Yo descubrí pronto lo que quería proteger: el derecho de mi hijo a vivir como un niño. Como dice el israelí Dror Simri en este video: darle una oportunidad a esa minoría discriminada por razones de edad que son los niños en una sociedad adultocéntrica. También lo dice Francesco Tonucci, una y otra vez, en sus charlas, libros y dibujos: tenemos el deber moral de crear ciudades y ambientes donde los niños sean protagonistas. Porque dejarlos ser es bueno para ellos, pero también para nosotros, los adultos.
Parece que ser niño era algo más aceptado y simple cuando yo era chica. Iba a la escuela medio día y el resto del tiempo jugaba con mis tres hermanas o amigas. Con una mamá disponible. Los fines de semana, al campo: a jugar en total libertad afuera, sin supervisión adulta, en el monte, en el galpón, en la casita. Leer, aburrirse y jugar juegos de mesa. No había sobre exigencia en la escuela, nadie pretendía notas en casa, ni había fanatismo por las extraescolares, salvo que las pidiéramos. De pantallas, bueno, eran los ´70: a veces media hora por día de El Zorro, Margarito Tereré, Piluso, El Chavo, BJ, La mujer maravilla o Daktari.
Convertirme en madre hizo que, a veces sin darme cuenta y otras con premeditación, elija reeditar lo que fue bueno para mí. Yo creo que el trabajo de los niños no es estudiar, como se dice a veces en las familias: su tarea es jugar. Es la más importante porque es la característica biológica y social de esa etapa, la que la naturaleza dispone para aprender y convivir en el mundo. Y me refiero al juego y la curiosidad espontánea, no a las actividades guiadas.
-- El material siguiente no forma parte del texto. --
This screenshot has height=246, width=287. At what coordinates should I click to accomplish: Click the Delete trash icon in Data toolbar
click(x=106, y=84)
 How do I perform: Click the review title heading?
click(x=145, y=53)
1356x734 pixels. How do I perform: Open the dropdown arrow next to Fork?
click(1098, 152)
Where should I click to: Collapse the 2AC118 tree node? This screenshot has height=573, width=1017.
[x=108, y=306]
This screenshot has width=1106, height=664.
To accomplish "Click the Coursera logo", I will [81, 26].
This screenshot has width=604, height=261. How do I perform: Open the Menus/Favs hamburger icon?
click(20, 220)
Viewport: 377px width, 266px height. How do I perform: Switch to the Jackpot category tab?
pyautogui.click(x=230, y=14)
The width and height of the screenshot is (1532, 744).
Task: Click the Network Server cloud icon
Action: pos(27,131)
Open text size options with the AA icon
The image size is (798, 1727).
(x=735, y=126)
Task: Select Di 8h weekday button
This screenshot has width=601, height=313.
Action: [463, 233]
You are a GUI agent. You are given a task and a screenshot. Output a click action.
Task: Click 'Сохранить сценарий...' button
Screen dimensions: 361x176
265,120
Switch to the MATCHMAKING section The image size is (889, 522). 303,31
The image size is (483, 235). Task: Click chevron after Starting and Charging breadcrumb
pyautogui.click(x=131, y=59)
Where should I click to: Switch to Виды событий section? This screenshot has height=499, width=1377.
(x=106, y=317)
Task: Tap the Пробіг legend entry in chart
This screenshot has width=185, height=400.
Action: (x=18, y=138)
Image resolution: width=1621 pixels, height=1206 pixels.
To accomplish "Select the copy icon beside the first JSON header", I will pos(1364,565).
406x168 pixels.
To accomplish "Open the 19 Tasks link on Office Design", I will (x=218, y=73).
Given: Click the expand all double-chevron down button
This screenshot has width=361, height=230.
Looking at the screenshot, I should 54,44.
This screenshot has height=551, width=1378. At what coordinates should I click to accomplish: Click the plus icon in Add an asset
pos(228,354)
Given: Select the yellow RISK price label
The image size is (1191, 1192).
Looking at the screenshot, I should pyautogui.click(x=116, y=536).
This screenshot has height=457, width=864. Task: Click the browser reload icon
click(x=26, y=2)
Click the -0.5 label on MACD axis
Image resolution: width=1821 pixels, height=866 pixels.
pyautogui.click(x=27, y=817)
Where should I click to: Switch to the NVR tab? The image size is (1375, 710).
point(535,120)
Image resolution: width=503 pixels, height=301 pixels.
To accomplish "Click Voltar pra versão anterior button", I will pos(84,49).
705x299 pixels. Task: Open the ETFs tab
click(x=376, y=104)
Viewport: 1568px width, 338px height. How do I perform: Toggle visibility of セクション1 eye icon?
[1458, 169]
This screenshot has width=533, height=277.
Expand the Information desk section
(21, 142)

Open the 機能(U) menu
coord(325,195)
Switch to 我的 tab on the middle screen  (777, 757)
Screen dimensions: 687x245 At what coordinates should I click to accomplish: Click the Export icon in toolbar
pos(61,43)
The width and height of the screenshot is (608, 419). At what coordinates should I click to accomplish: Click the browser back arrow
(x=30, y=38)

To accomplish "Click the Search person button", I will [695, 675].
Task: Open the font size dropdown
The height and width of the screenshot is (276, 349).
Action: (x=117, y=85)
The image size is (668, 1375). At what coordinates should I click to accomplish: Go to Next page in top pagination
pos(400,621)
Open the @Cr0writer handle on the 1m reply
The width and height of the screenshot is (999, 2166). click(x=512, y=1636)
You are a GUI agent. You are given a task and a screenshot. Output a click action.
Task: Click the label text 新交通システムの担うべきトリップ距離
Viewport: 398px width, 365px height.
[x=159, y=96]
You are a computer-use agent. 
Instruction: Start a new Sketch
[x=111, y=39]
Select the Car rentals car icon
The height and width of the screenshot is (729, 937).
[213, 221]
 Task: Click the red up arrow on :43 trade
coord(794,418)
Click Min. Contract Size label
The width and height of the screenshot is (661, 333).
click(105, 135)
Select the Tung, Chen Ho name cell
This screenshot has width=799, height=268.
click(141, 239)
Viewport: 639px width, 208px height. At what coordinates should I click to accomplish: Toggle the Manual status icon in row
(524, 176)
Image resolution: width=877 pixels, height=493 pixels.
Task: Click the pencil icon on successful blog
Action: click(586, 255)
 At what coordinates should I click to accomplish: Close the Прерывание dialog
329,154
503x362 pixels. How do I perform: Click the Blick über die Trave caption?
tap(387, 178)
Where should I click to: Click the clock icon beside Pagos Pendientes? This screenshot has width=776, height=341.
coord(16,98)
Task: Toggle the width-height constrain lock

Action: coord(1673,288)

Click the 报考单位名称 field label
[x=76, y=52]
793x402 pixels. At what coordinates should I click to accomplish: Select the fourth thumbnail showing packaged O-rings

Sobre esto pueden leer a Humberto Maturana en su revelador libro ¨Amor y juego: fundamentos olvidados de lo humano¨. También hay abundante material de neurociencias que explica por qué el niño es como es: necesita moverse, no tiene inhibición ni es capaz de planificar, ni otras funciones ejecutivas que sólo se terminan de desarrollar cuando el lóbulo prefrontal está desarrollado, algo que ocurre ¡cerca de los 30 años! También en las áreas de psicología y psicopedagogía hay mucho investigado sobre la importancia del juego en el desarrollo sano.
¿Pero acaso no se puede ir a la escuela y proteger ese derecho a ser niño? Pues seguramente, pero a mí, en mi contexto, me ha resultado difícil encontrarla. O no me ha parecido suficiente, evidentemente. ¿O necesaria?
Comprobé con creces que los chicos sí pueden aprender sin dejar de ser chicos, es decir, guiándose por su curiosidad y sus necesidades en cada etapa. Mi hijo aprendió a leer y escribir sin ser enseñado, y eligiendo en todo momento qué leer y qué escribir. Igual con los cálculos básicos. Y claro, sabe muchísimas cosas por el simple hecho de vivir en este mundo. Aspectos de la naturaleza y de la sociedad, los mismos, o distintos, o más, o menos, según el caso, que los que se aprenden en manuales escolares. A sus 11 años aprendió un inglés que ni sus padres a esa edad con clases casi todos los días (sobre esto voy a contarles en otro post).
En definitiva, una infancia bien vivida como infancia me parece un excelente título habilitante. La escuela y su función histórica normalizadora (por más amorosa o lúdica que sea), no es compatible, al menos en mis expectativas y de acuerdo a las evidencias que tengo.